所述的步骤S3,对轮椅进行自定位的方法包含以下顺序的步骤:
A、初始定位
(1)根据激光雷达采集到的距离点信息,用最小二乘拟合算法提取直线,并根据激光雷达扫描的方向,将提取到的直线转换成有方向信息的向量;
(2)将提取到的向量与环境地图中向量进行匹配,根据匹配的向量对,计算出轮椅当前的位置;
B、过程定位
(1)根据上一时刻轮椅的位置信息,并根据里程计的数据对轮椅下一时刻的位置进行航迹推算,根据航迹推算的位置对激光雷达获取到的向量进行坐标变换;
(2)将坐标变换后的向量与环境地图中向量进行匹配,根据匹配的向量对,计算出轮椅当前时刻的位置。
所述的步骤S4,具体为通过运动想象的脑机接口选择目的地,包含以下顺序的步骤:
(1)候选目的地分别用浅色和深色的实心圆表示,两种颜色代表两种不同类别的目的地;
(2)如果用户想选择一个浅色/深色的目的地,他需要根据图形用户接口界面中水平条的颜色相应地执行至少2秒的左/右手运动想象;当脑机接口系统检测到左/右手运动想象,浅色/深色的目的地保留在GUI中,并进一步将保留在GUI中的目的地划分成两类,两类分别用浅色和深色区别,其他的目的地从GUI中消失;
(3)用户一直重复这个选择过程直到只剩下一个目的地,最后用户需要继续执行2秒的左/右手运动想象接受/拒绝选择的目的地。
所述运动想象的检测算法步骤如下:
(1)提取200ms的EEG信号,使用共同平均参考(common average reference, CAR)滤波,8~30Hz的带通滤波;
(2)将滤波后的EEG信号使用共同空间模式(Common spatial pattern,CSP)投影后作为特征向量;
(3)将获得的特征向量输入到SVM分类器,得到预测的类和对应的SVM输出值,如果SVM输出值超过一定的阈值,对应类别作为输出结果。
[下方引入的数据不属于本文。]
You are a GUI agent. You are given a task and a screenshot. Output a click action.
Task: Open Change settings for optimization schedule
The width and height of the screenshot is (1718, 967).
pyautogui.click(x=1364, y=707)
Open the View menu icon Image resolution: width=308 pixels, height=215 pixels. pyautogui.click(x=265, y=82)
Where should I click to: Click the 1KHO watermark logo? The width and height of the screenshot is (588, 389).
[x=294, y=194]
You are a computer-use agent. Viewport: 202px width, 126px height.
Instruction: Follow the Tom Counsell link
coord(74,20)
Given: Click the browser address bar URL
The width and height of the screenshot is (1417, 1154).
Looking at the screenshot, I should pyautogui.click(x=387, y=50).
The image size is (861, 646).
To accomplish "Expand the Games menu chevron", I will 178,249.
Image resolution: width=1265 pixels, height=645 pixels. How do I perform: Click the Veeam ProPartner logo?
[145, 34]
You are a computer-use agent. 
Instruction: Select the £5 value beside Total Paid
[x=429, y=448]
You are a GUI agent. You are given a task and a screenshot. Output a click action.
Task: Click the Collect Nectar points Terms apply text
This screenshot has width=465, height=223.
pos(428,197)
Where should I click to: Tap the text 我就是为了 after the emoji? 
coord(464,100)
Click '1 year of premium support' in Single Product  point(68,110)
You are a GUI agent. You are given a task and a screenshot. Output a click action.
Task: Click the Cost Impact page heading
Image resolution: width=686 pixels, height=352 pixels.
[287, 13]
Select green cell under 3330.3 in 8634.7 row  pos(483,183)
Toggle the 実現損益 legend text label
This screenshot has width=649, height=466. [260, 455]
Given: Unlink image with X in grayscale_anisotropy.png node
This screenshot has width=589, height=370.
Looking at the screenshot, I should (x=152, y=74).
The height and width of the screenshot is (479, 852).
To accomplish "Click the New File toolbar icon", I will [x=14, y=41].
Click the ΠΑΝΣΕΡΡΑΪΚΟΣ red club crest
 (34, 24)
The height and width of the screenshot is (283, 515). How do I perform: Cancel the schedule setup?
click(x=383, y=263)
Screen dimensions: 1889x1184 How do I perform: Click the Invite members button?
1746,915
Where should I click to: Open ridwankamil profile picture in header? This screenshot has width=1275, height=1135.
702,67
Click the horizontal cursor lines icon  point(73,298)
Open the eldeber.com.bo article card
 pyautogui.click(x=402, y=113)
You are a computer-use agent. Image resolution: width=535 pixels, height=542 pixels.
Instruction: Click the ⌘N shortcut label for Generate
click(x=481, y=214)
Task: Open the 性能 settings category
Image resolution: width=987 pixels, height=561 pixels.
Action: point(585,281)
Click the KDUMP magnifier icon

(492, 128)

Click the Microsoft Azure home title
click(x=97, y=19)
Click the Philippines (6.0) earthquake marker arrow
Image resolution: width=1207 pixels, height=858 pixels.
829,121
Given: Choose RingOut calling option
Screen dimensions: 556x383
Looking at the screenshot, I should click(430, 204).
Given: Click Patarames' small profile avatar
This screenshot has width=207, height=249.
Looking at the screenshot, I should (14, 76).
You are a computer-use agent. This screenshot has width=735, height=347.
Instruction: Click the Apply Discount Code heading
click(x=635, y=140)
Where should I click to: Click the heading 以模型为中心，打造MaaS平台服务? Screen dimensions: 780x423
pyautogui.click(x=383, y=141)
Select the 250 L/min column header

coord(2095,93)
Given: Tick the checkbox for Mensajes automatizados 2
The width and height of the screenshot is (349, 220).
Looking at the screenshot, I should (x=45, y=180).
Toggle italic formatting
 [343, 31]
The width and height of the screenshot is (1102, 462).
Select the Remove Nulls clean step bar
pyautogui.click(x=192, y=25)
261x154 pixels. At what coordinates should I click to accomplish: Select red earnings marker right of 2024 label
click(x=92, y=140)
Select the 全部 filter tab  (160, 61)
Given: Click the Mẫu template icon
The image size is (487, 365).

所述的步骤S4,具体为通过P300的脑机接口选择目的地,包含以下顺序的步骤:
(1)用户首先有20秒的时间从图形用户接口界面中确定他想选择的目的地的编号;
(2)20秒后,P300的 GUI将出现在屏幕上,其中每个闪烁键的编号与图形用户接口界面中实心圆中的编号一致;
(3)利用出现在屏幕上P300的GUI所示的脑机接口,用户可以通过注视对应编号的闪烁键来选择目的地;
(4)当选择完目的地,用户需要继续注视着闪烁键‘O/S’进一步验证;否则,用户需要注视着闪烁键‘Delete’拒绝上一次的选择,并重新选择目的地。
所述P300检测算法步骤如下:
(1)EEG信号经过0.1~20Hz的带通滤波,5Hz的下采样;
(2)对P300的GUI中的每一个闪烁键,提取每个通道的一段EEG信号形成一个向量,结合所有通道的向量形成特征向量,其中EEG信号长度为闪烁后600ms;
(3)SVM分类器应用到这些特征向量,获得对应40个闪烁键的值;
(4)经过4个round后,计算对应每一个键的SVM值的和,并找出其中最大的和次大的值,如果最大和次大的值的差超过某一阈值,对应最大的值的闪烁键作为输出的结果;否则继续检测前4个round,直到满足阈值条件;其中,所有的闪烁键随机地闪烁完一次定义为一个round。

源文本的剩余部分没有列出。